11 Kasım 1938’de gazeteler siyah başlıkla çıktı. Yazılarda hüzün ve geleceğe yönelik söz vardı: “Cumhuriyeti ve eserlerini yaşatacağız.”

Türkiye Cumhuriyeti’nin kurucusu Mustafa Kemal Atatürk, 10 Kasım 1938’de hayata gözlerini yumdu. 10 Kasım’daki ikinci baskı ve 11 Kasım 1938 tarihli gazetelerin manşetlerindeki ana unsur hüzün, Cumhuriyet’i ve O’nun eserlerini yaşatma sözüydü.

Dönemin önemli gazetelerinden Akşam’ın 11 Kasım 1938 Cuma günü “Türk Milleti, kurtarıcını ve en büyük evlatını kaybettin. Sen sağ ol. Mukaddes vazifen, O’nun eserini yaşatmak ve devam ettirmektir” manşetiyle yayımlandı. Gazetenin başyazarı Falih Rıfkı Atay ise şunları yazıyordu:

“Benden sonra… Benden sonra … Senelerden beri, hepimiz, böyle bir kara günün ızdırabını, bu iki kelime ile gönlümüzden uzaklaştırıyorduk. Düşünmekten korkuyorduk. İşte onsuz kaldık. Onsuz, fakat O’na bin kere verdiğimiz bir tek namus sözü ile kaldık: Eserini ve davasını korumak ve yükseltmek. Bizler için hayatın bir manası varsa bu yemini yerine getirmek için yaşamaktır.

Bugün ağlayıp yanmak için bir kalbiz. Yarın O’nun eserine ve davasını müdafaa etmek için bir tek irade gibi kaynaşacağız

Atatürk, şimdiye kadar bilmeyenler, bu milletin seni ne kadar sevdiğini, senden sonra, ismin ve eserin üzerine titrerken anlıyacaklar!

Aklımızın ve kalbimizin vazifelerini ayıralım: Ey bütün ağlaşanlar, gözyaşlarınızı birbirine kattığınız gibi ellerinizi birlbirine veriniz. Atatürk yaşarken verdiğiniz sözü unutmayınız.”

Tan Gazetesi

Önde gelen gazetelerden Tan, 11 Kasım 1938 günü baskısını “Babamızı kaybettik” manşetinin altında “Büyük şefimiz Atatürk dün sabah hayata gözlerini yumdu” başlığıyla yayımladı.

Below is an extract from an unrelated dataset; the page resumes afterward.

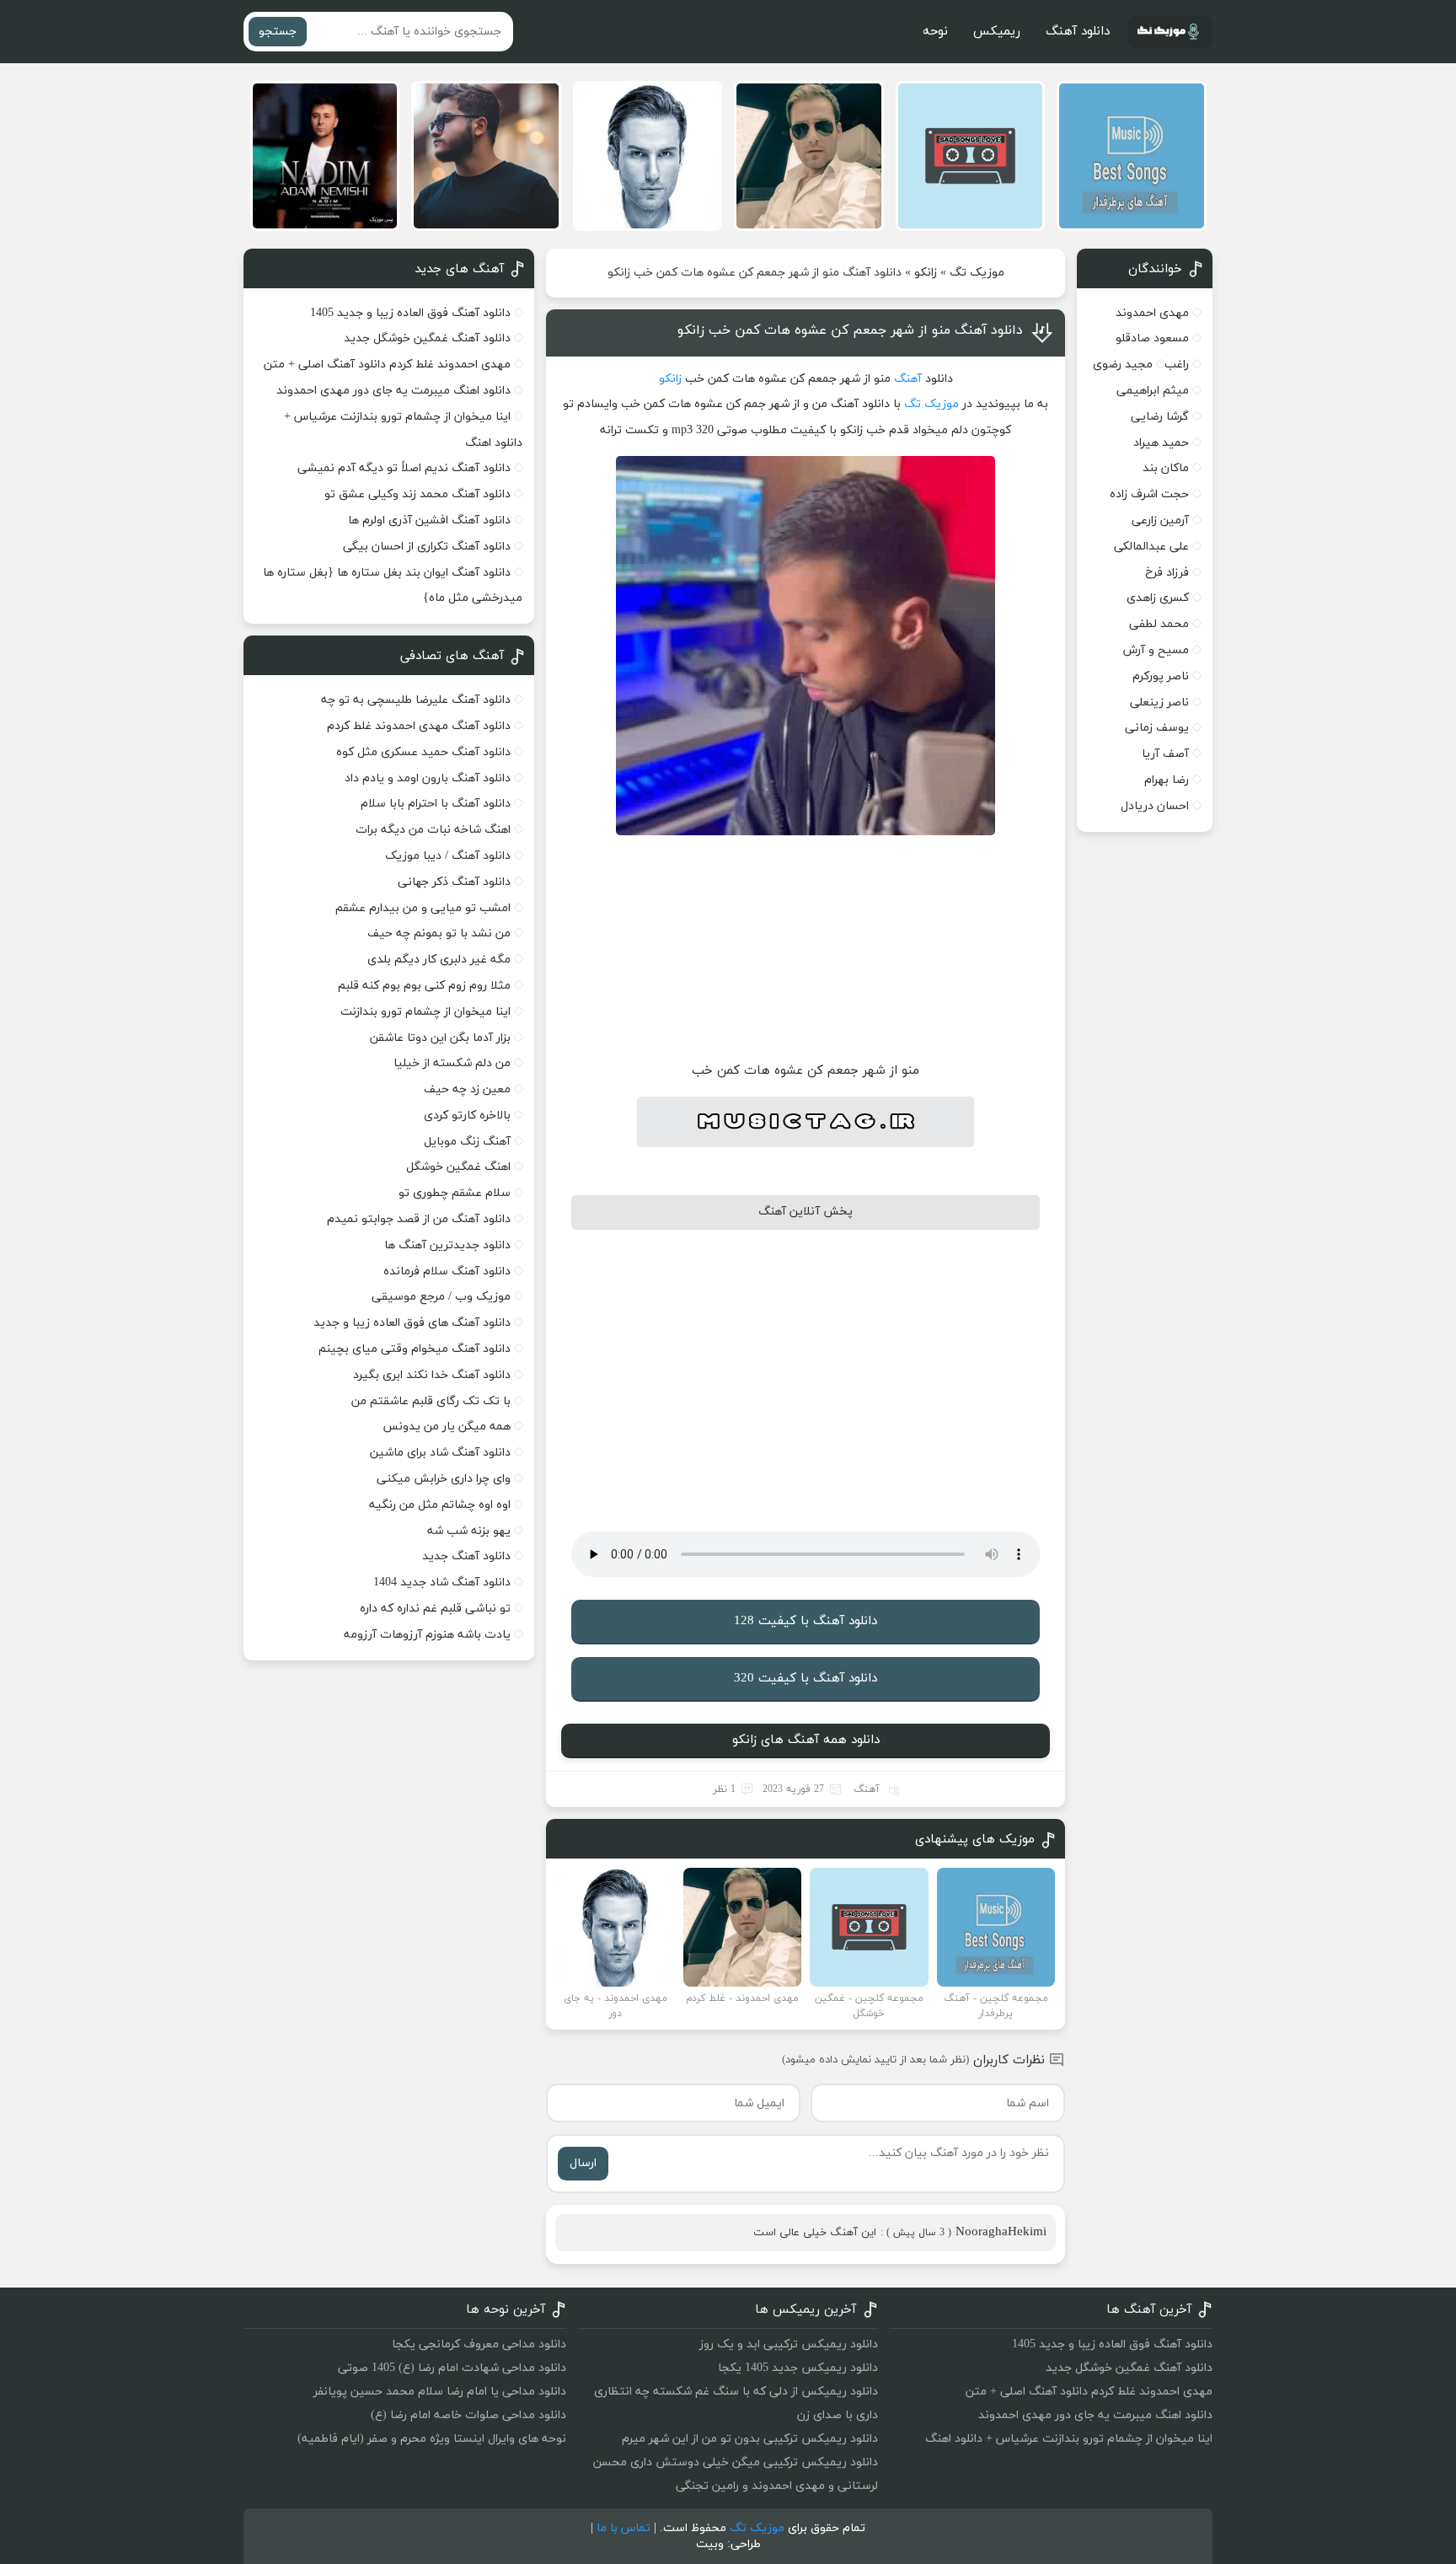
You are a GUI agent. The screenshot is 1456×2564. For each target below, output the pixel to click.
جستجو (278, 32)
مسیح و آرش (1156, 650)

Gazetenin başyazarı Zekeriya Sertel, “Matemimiz var” başlıklı yazısında şu ifadelere yer veriyordu:

“Unutmayalım Atatürk dünyanın en bahtiyar dehalarından biridir.  Ordularını ta Hindistana kadar götüren Büyük İskender 32 yaşında öldüğü zaman ardında ne bırakmıştı? Bir hiç.

Avrupa’yı bir kasırga gibi altüst eden ve Moskovaya kadar uzanan Napolyon ölümünden sonra arkada ne bıraktı: Yıkık dökük bir Avrupa, Fransa’ya karşı kinle dolu bir dünya. . .

Hatta müstakil bir millet kuran Vaşington bile arkasında nihayet müstakil bir millet bırakmıştı.

Halbuki Atatürk idealini hayatında hakikat sahasına çıkaran nadir bahtiyarlardan ve ender dehalardan biridir. O, eşsiz eserini tamamlamış ve onu bizlere ebedi miras olarak bırakmıştır.

O bize müstakil bir vatan bırakıyor. Genç ve zinde bir Cumhuriyet bırakıyor. Hamleli ve atılgan bir inkılap bırakıyor.

Milletine bu kadar büyük bir miras bırakarak hayata gözlerini rahatça kapayan pek az adam yetişmiştir veya hiç yetişmemiştir.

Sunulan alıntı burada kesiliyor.